Among the records that follow, find the line with "Task: Open the" and the line with "Where should I click to: Open". Set down those lines and all lines between them exactly, without adding anything.

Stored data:
◆ ◆ ◆ ◆ ◆
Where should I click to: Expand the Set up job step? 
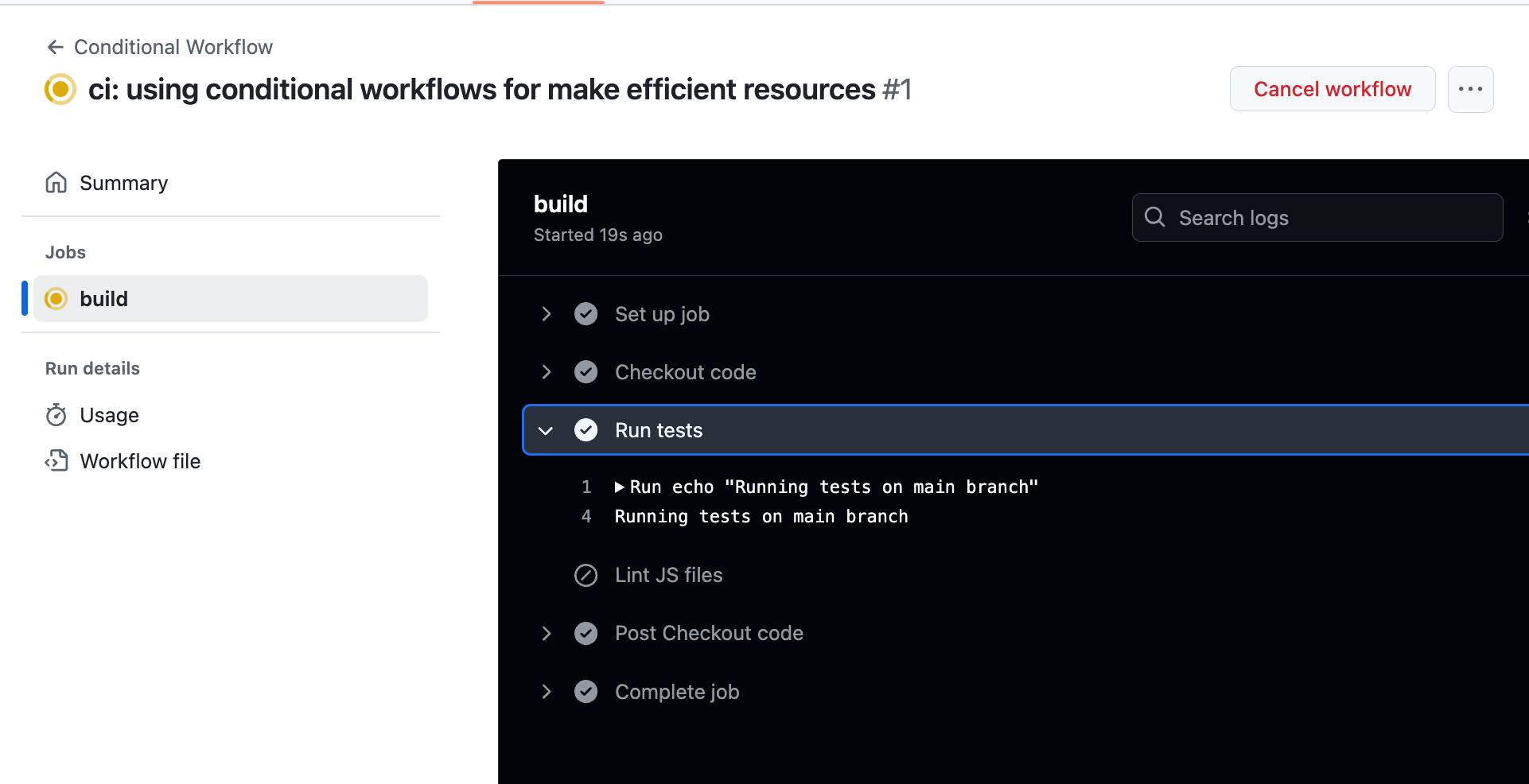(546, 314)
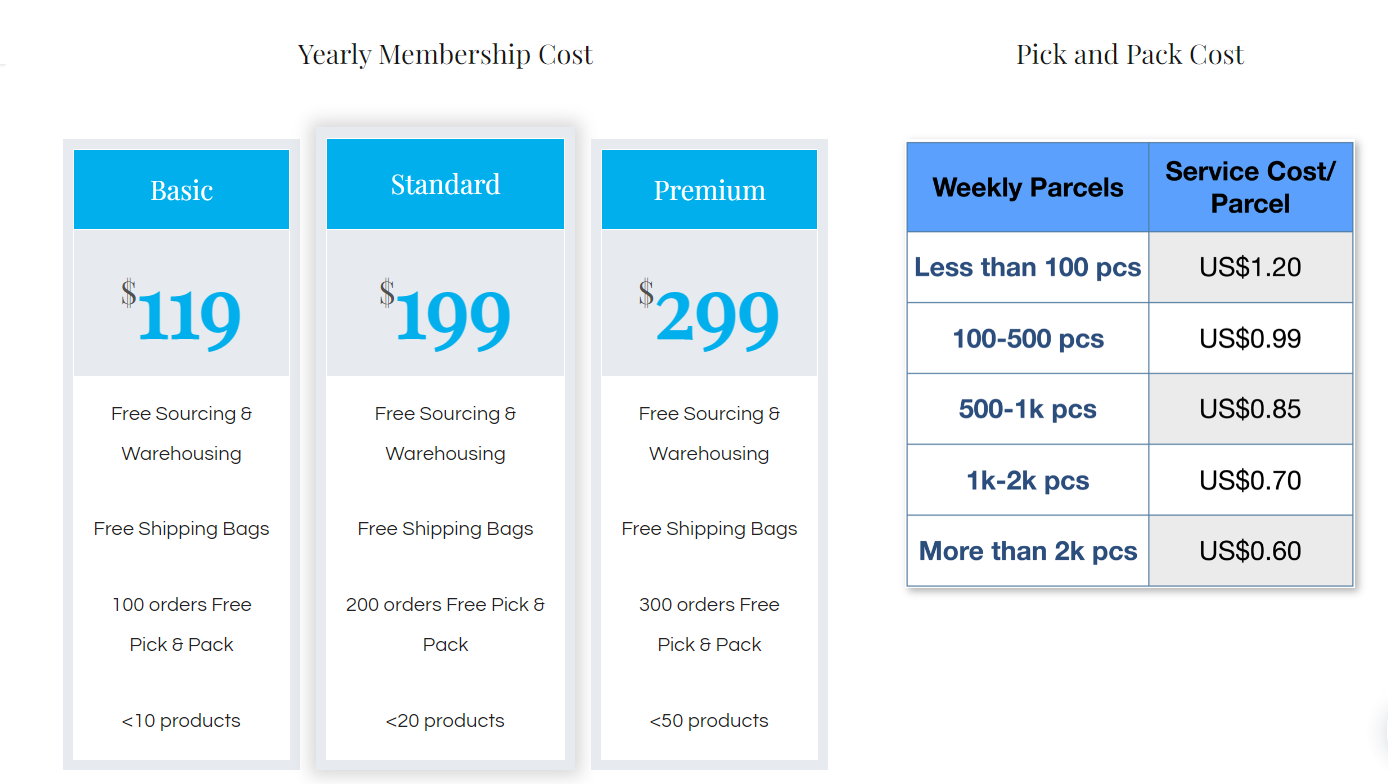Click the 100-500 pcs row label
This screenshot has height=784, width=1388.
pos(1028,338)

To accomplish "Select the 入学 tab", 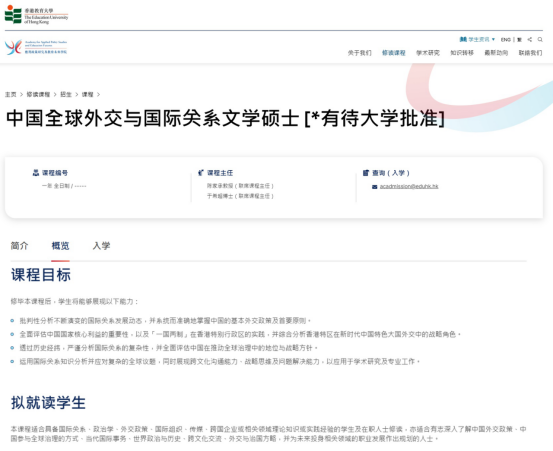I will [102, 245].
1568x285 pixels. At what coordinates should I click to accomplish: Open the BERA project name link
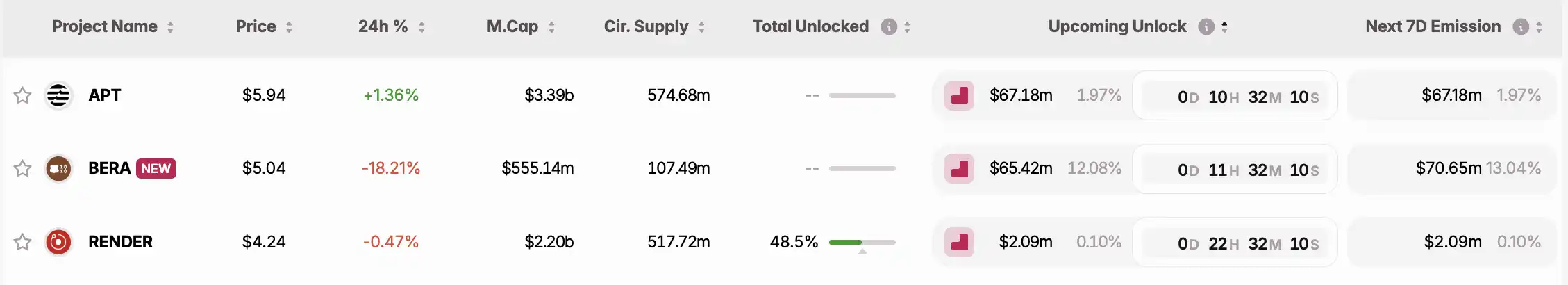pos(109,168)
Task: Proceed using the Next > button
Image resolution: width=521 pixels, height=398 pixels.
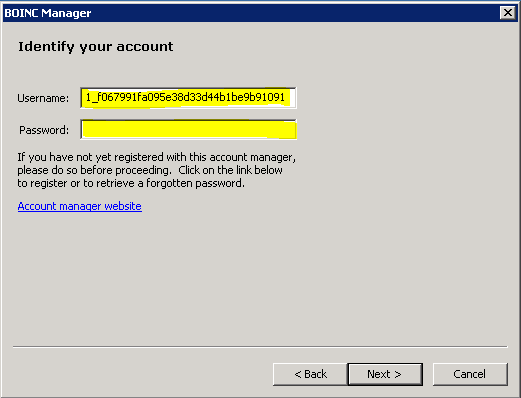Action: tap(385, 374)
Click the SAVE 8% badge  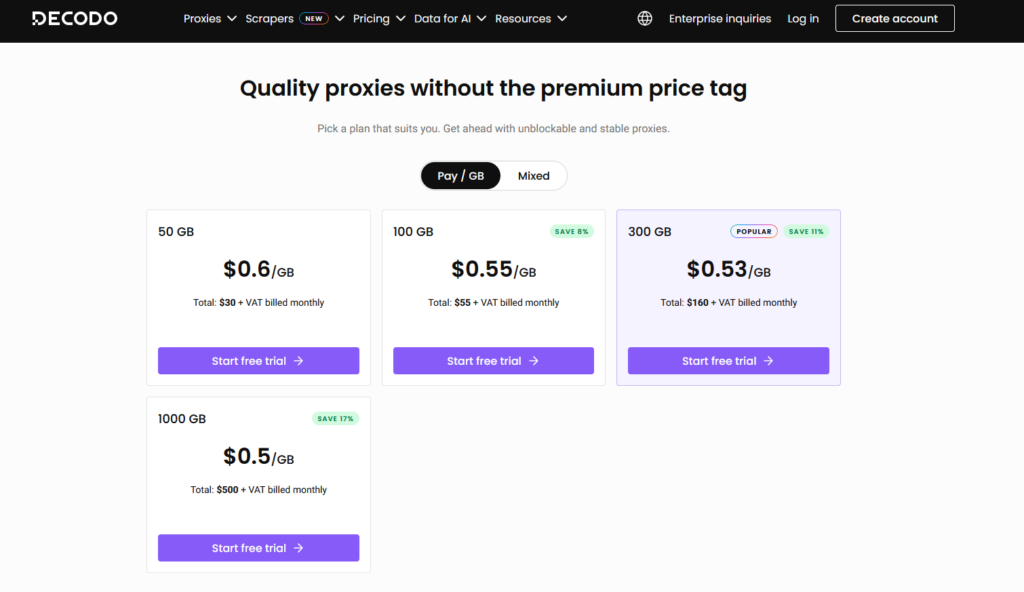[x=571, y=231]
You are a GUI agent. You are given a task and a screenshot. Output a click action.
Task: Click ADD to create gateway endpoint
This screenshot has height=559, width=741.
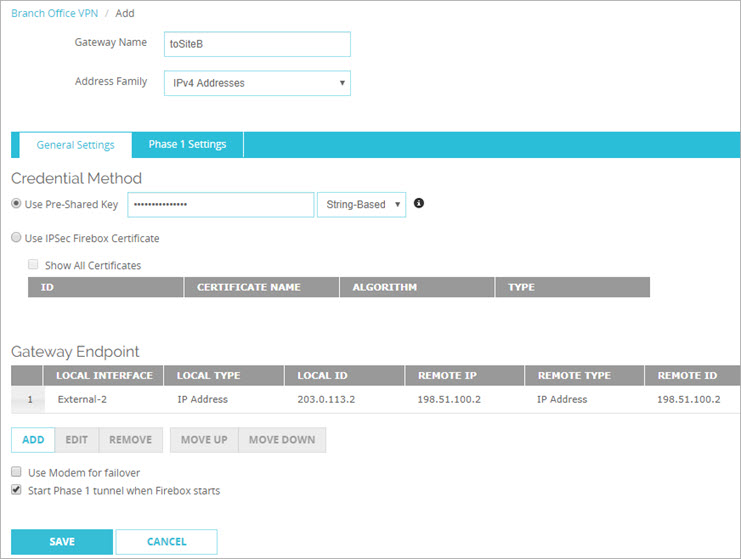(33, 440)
◆ ◆ ◆ ◆ ◆
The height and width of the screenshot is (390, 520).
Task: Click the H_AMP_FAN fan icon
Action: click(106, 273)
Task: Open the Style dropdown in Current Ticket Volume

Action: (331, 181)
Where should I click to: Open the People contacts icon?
◆ ◆ ◆ ◆ ◆
* [Solution below]:
Task: Open the Style dropdown in Current Ticket Volume

Action: (331, 181)
Where should I click to: Open the People contacts icon?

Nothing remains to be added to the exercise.